• [REQUIRED WORK] Output the span of lines from the one that contains "This screenshot has height=541, width=756." through the end of the records, inclusive, exactly as written and free of pictures.

[Saved data entries]
· · · ·

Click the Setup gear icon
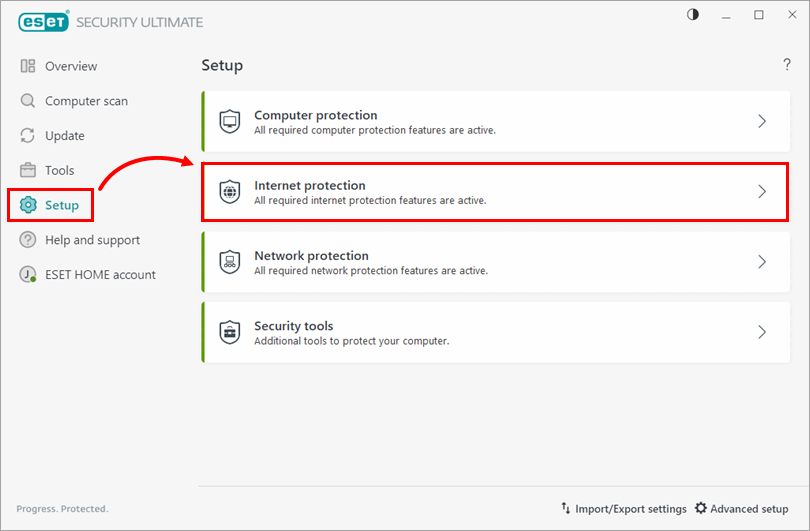Viewport: 810px width, 531px height. point(28,205)
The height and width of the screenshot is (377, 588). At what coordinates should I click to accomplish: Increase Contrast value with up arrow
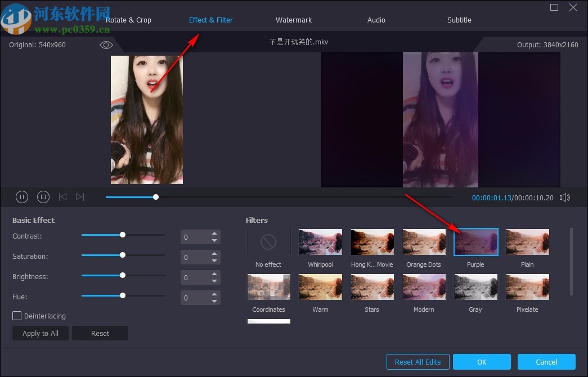(x=214, y=234)
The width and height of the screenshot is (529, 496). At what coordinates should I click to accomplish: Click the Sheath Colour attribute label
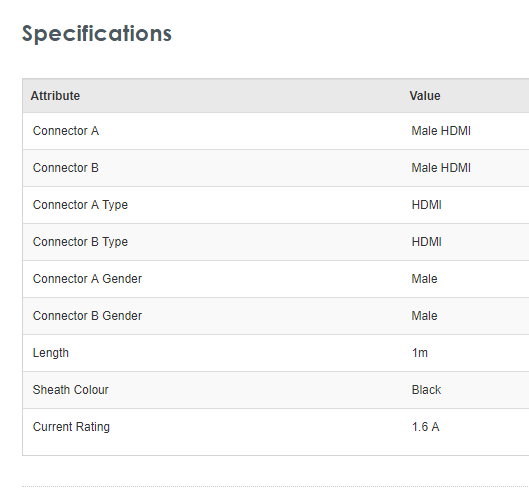(x=71, y=390)
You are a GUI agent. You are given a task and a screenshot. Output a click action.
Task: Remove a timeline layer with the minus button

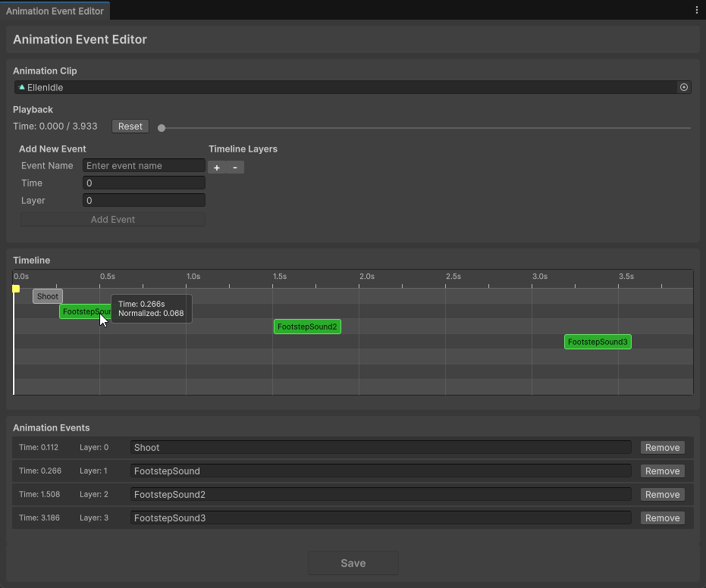[x=234, y=166]
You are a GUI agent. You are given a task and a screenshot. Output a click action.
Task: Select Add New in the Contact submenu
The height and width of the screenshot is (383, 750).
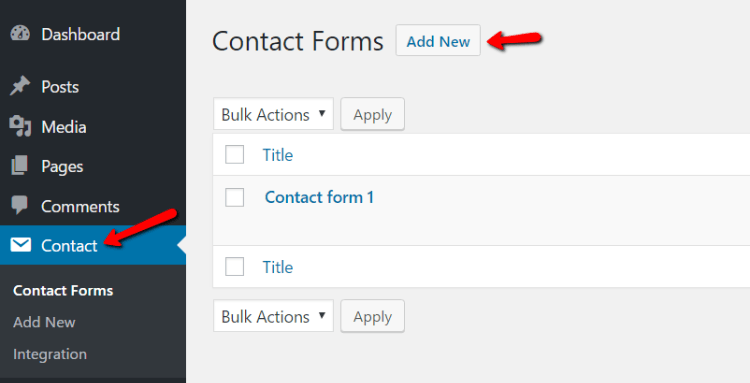coord(44,322)
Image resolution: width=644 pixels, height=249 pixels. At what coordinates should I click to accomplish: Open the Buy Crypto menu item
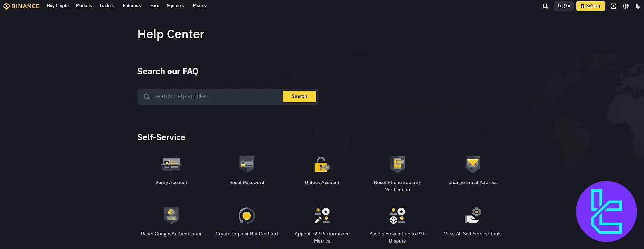(x=58, y=6)
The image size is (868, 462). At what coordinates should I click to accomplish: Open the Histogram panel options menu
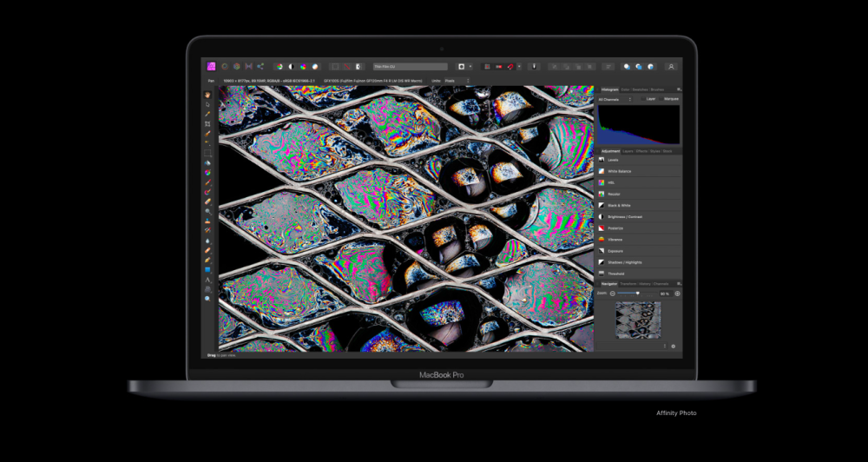coord(679,89)
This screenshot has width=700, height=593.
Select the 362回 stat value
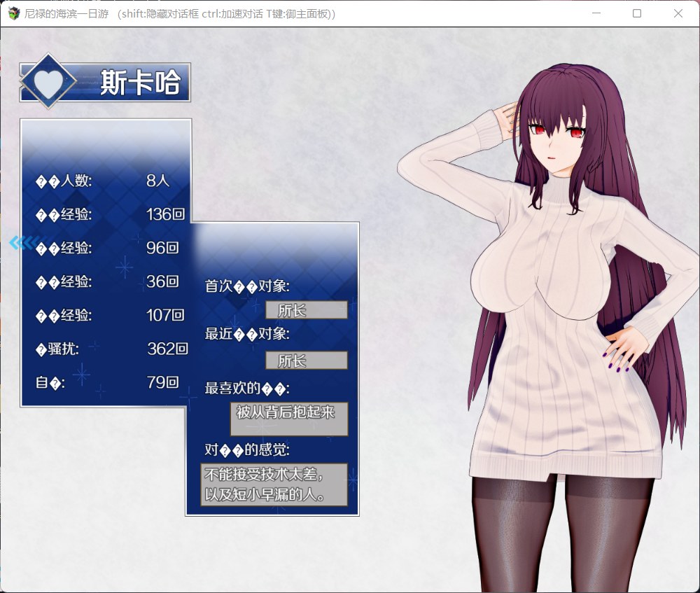(x=168, y=349)
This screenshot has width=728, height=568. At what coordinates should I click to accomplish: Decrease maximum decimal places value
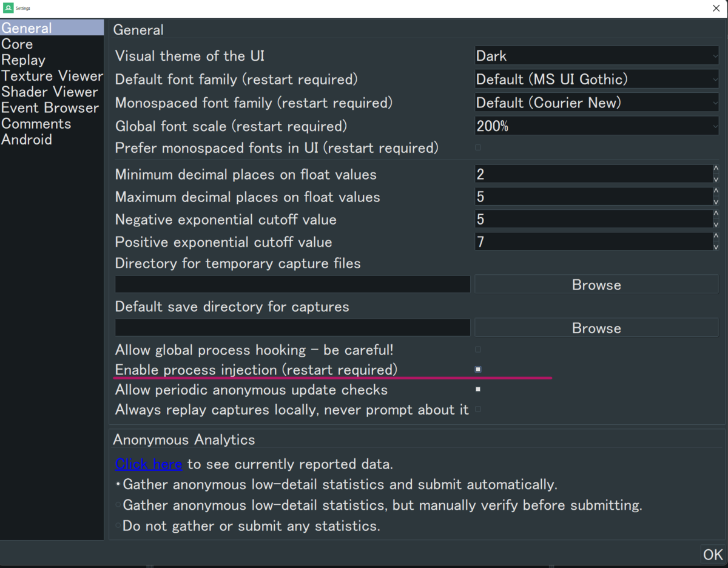point(716,202)
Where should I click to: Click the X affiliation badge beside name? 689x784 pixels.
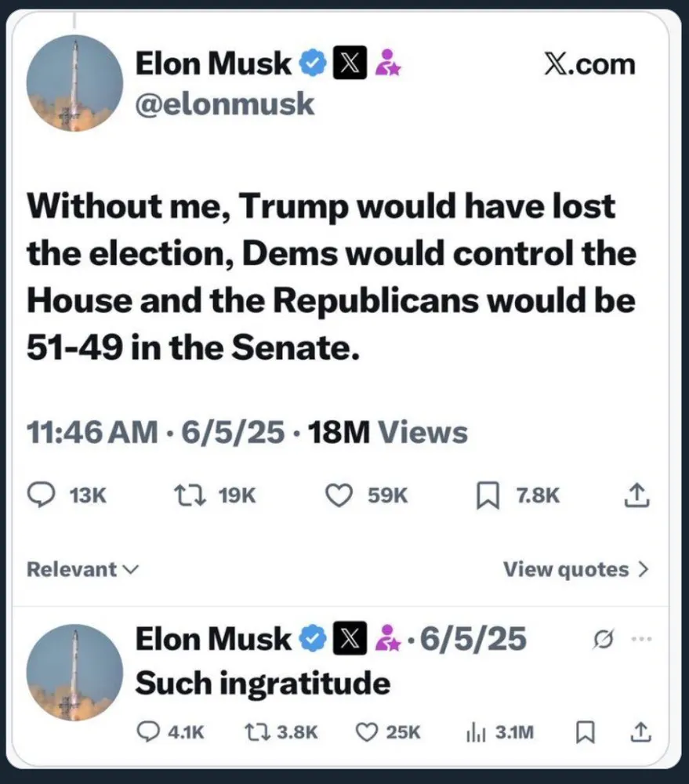348,64
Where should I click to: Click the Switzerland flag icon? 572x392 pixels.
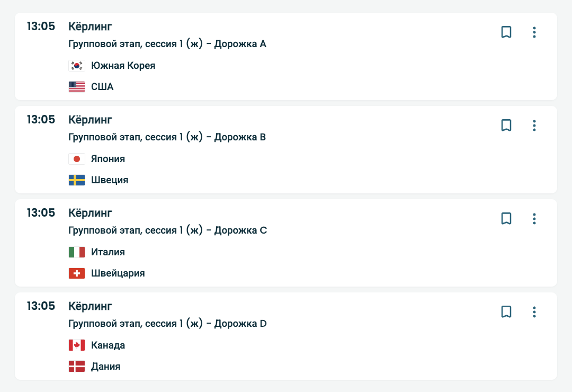tap(77, 273)
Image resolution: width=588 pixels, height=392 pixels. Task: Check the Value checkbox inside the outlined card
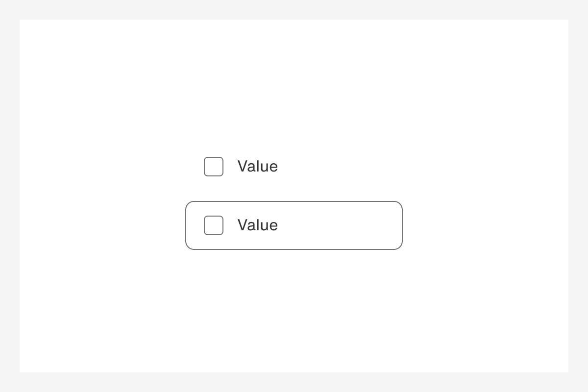tap(213, 225)
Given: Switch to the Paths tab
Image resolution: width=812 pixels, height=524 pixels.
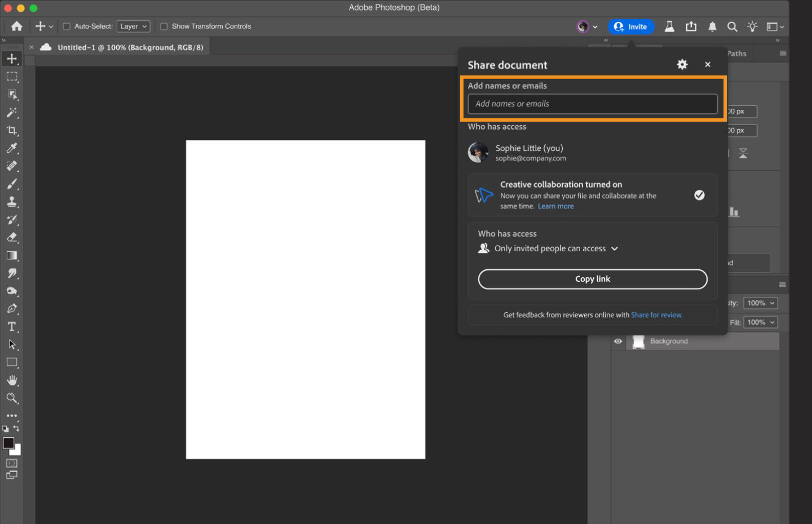Looking at the screenshot, I should pyautogui.click(x=736, y=53).

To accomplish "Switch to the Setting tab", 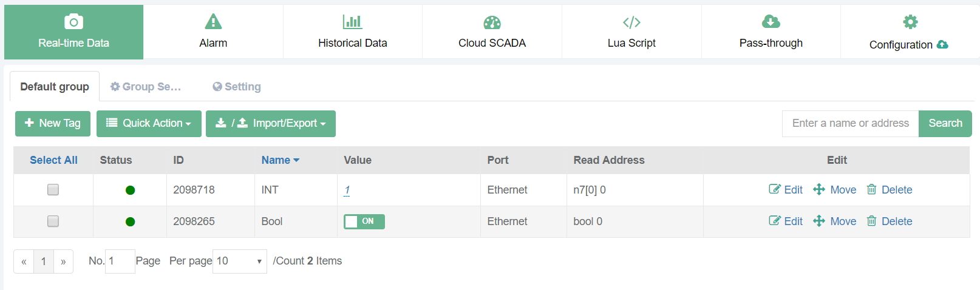I will pyautogui.click(x=237, y=87).
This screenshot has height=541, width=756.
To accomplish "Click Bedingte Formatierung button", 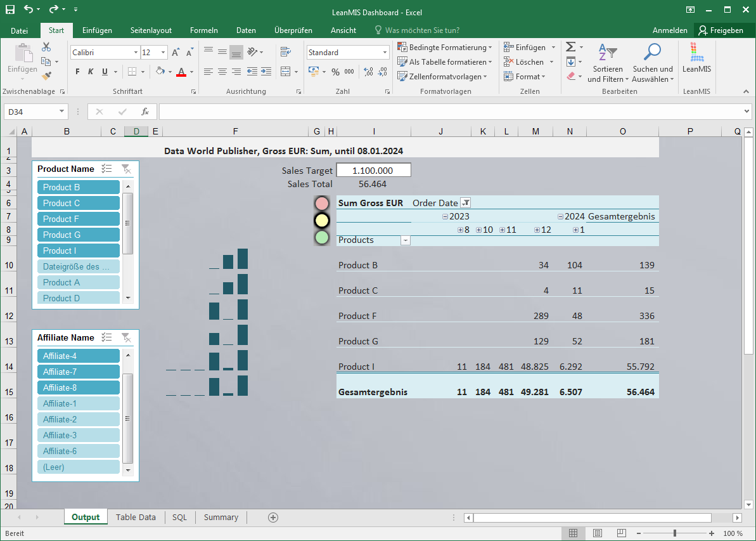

· · · ·

• [TASK ANSWER]
This screenshot has height=541, width=756.
To accomplish "Click Bedingte Formatierung button", 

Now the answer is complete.